SEC. 1004. PROTECTION OF UNITED STATES GOVERNMENT PERSONNEL ENGAGED IN AUTHORIZED INTERROGATIONS.
(a) Protection of United States Government Personnel.--In any civil action or criminal prosecution against an officer, employee, member of the Armed Forces, or other agent of the United States Government who is a United States person, arising out of the officer, employee, member of the Armed Forces, or other agent's engaging in specific operational practices, that involve detention and interrogation of aliens who the President or his designees have determined are believed to be engaged in or associated with international terrorist activity that poses a serious, continuing threat to the United States, its interests, or its allies, and that were officially authorized and determined to be lawful at the time that they were conducted, it shall be a defense that such officer, employee, member of the Armed Forces, or other agent did not know that the practices were unlawful and a person of ordinary sense and understanding would not know the practices were unlawful.

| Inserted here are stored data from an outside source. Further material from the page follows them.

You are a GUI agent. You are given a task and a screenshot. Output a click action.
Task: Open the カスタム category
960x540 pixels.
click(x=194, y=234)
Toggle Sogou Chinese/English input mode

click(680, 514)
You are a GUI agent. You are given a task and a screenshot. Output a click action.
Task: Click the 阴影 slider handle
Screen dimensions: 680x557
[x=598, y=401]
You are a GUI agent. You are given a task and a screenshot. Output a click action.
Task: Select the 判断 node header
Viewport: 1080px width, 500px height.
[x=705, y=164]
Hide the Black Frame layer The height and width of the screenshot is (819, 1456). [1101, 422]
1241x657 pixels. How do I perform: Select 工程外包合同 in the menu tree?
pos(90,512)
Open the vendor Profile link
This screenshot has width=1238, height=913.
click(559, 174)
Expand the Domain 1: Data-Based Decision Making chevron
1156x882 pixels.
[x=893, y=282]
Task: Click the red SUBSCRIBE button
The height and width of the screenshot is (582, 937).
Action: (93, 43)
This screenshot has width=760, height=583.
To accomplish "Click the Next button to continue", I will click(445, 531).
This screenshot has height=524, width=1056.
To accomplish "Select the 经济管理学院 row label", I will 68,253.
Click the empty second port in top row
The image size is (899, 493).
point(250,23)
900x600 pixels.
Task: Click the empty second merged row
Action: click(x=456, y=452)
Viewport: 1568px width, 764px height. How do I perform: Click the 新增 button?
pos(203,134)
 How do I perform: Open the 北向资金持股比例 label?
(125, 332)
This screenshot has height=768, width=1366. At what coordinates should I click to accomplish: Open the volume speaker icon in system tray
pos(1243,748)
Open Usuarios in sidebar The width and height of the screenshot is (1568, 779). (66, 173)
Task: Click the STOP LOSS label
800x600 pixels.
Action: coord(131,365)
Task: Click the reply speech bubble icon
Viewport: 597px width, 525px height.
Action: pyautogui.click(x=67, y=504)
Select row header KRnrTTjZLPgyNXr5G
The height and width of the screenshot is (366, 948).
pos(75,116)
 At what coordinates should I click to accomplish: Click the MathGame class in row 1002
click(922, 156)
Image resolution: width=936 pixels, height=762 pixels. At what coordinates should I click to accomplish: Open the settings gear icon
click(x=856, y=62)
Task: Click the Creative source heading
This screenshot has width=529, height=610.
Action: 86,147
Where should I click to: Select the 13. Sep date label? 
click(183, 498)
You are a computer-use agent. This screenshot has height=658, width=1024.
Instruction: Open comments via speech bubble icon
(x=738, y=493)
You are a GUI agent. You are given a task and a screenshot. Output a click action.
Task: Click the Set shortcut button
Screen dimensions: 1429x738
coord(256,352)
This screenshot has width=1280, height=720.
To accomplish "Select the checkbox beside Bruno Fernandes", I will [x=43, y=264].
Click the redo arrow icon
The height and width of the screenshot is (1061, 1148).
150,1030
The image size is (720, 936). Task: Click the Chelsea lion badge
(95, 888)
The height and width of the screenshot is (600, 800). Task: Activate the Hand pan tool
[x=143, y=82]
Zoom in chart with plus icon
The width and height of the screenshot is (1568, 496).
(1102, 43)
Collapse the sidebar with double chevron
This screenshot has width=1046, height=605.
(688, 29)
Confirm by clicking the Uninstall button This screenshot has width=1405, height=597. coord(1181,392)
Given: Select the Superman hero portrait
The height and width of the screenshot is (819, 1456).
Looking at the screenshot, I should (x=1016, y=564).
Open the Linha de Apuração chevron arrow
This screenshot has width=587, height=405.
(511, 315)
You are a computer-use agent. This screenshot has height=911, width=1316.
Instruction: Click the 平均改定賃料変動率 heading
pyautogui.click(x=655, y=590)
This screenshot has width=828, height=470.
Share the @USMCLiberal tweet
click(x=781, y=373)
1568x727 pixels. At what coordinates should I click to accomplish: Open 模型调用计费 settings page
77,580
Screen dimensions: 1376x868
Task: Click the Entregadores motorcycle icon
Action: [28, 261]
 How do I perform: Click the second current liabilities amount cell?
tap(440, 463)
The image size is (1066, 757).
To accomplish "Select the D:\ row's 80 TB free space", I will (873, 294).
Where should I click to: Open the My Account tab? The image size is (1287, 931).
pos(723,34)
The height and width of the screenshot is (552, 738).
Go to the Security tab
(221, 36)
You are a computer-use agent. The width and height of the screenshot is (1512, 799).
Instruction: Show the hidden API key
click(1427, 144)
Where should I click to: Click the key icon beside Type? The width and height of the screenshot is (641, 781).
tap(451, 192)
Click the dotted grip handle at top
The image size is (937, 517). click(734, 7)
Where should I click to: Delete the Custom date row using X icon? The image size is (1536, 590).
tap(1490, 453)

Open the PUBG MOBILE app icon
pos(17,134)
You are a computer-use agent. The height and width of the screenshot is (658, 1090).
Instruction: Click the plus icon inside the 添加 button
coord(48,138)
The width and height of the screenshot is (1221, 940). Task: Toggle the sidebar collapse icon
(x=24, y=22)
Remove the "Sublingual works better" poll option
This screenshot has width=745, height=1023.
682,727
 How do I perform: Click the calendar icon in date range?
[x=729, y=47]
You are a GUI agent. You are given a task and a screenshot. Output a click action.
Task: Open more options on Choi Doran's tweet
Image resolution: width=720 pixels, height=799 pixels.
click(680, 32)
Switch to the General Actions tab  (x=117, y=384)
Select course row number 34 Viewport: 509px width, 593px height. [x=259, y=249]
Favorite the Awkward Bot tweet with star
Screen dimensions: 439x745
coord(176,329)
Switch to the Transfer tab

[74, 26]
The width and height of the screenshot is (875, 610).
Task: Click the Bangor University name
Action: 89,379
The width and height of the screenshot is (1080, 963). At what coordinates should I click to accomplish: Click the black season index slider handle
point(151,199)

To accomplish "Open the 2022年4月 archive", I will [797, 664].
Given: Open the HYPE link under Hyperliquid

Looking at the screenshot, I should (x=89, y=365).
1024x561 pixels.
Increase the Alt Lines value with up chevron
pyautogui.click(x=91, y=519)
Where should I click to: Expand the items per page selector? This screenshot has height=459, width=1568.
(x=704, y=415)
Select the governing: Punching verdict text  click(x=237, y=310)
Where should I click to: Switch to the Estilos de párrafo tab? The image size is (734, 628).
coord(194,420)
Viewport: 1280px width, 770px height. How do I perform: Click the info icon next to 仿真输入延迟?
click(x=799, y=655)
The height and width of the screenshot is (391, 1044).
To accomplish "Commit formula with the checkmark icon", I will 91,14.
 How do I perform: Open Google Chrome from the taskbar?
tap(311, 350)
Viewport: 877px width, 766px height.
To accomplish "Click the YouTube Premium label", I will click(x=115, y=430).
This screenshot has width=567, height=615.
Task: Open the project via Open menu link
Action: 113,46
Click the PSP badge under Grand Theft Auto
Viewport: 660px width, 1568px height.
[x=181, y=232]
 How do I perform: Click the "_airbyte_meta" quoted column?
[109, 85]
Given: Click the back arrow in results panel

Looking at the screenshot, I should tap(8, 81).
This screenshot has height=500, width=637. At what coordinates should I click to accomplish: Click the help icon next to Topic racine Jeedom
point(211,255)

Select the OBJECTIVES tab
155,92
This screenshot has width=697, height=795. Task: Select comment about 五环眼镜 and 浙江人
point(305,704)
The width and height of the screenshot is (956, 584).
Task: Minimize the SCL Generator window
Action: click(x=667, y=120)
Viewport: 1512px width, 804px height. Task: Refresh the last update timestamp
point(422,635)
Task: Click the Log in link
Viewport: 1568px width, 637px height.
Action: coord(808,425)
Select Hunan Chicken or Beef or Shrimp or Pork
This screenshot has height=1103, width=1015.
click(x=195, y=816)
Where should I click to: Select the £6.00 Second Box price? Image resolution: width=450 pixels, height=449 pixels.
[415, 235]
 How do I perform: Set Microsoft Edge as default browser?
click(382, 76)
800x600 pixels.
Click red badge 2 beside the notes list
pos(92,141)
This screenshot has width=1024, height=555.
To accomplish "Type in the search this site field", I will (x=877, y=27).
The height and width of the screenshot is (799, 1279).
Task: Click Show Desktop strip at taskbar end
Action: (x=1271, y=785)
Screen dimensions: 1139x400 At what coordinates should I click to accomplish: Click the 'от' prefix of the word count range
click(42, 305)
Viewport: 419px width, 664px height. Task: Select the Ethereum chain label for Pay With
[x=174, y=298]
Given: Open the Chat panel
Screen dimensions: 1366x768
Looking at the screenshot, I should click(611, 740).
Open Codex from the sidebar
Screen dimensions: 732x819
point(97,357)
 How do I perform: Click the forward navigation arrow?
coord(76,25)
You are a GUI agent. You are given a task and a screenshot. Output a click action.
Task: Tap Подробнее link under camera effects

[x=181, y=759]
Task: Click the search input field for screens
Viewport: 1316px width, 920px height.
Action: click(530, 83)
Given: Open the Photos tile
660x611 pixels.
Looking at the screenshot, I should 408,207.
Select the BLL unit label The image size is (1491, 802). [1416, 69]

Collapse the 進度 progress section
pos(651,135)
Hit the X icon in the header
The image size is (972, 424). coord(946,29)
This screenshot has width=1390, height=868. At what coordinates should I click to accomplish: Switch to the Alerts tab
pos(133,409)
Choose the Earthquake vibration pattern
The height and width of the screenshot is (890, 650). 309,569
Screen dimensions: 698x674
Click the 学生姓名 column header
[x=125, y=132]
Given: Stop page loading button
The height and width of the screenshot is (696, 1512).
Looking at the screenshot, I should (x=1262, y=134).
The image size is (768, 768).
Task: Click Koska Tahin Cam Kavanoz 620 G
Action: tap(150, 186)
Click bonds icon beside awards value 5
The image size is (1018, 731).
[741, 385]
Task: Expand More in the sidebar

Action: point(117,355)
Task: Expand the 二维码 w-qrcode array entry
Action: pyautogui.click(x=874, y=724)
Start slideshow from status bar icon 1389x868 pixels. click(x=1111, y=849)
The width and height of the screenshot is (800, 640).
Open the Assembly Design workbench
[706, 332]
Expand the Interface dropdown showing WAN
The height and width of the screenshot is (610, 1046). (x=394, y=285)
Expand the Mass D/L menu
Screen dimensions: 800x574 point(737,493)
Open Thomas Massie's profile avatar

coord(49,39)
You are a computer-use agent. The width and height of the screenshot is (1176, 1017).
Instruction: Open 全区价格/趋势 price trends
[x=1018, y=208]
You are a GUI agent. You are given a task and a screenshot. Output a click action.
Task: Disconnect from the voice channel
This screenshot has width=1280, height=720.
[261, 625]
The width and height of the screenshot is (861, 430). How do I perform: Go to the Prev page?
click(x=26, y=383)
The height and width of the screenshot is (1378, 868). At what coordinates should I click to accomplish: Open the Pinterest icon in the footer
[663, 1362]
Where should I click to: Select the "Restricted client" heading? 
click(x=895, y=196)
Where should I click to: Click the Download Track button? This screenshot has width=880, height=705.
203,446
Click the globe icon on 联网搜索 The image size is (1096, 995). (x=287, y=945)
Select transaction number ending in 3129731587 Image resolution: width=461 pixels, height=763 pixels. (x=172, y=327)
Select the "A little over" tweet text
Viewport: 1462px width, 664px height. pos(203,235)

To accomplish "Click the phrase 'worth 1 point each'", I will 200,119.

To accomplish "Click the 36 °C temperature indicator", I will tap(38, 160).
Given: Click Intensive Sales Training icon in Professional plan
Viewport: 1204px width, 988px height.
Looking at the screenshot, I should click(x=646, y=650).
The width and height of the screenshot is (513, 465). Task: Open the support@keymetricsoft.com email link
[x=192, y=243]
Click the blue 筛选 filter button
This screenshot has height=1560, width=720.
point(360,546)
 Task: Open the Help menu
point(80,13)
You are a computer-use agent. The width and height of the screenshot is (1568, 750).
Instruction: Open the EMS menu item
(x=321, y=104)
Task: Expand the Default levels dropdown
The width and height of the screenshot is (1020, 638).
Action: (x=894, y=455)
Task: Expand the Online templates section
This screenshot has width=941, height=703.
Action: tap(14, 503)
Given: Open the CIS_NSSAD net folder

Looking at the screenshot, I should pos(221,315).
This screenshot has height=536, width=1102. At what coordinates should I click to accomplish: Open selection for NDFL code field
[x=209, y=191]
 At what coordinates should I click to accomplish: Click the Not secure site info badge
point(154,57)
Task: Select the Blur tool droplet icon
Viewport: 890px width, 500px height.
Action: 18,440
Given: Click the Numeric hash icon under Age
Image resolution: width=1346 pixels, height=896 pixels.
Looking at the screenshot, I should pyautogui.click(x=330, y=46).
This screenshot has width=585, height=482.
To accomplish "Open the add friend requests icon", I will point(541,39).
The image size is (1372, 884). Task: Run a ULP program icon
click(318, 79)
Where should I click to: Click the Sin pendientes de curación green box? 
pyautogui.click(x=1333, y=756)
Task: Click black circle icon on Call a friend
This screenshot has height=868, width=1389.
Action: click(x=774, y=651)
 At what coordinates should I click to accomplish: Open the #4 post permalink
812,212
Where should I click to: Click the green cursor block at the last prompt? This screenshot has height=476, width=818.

Good faith reliance on advice of counsel should be an important factor, among others, to consider in assessing whether a person of ordinary sense and understanding would have known the practices to be unlawful. Nothing in this section shall be construed to limit or extinguish any defense or protection otherwise available to any person or entity from suit, civil or criminal liability, or damages, or to provide immunity from prosecution for any criminal offense by the proper authorities.
(b) Counsel.--The United States Government may provide or employ counsel, and pay counsel fees, court costs, bail, and other expenses incident to the representation of an officer, employee, member of the Armed Forces, or other agent described in subsection (a), with respect to any civil action or criminal prosecution arising
[Page: H12310] GPO's PDFout of practices described in that subsection, under the same conditions, and to the same extent, to which such services and payments are authorized under section 1037 of title 10, United States Code.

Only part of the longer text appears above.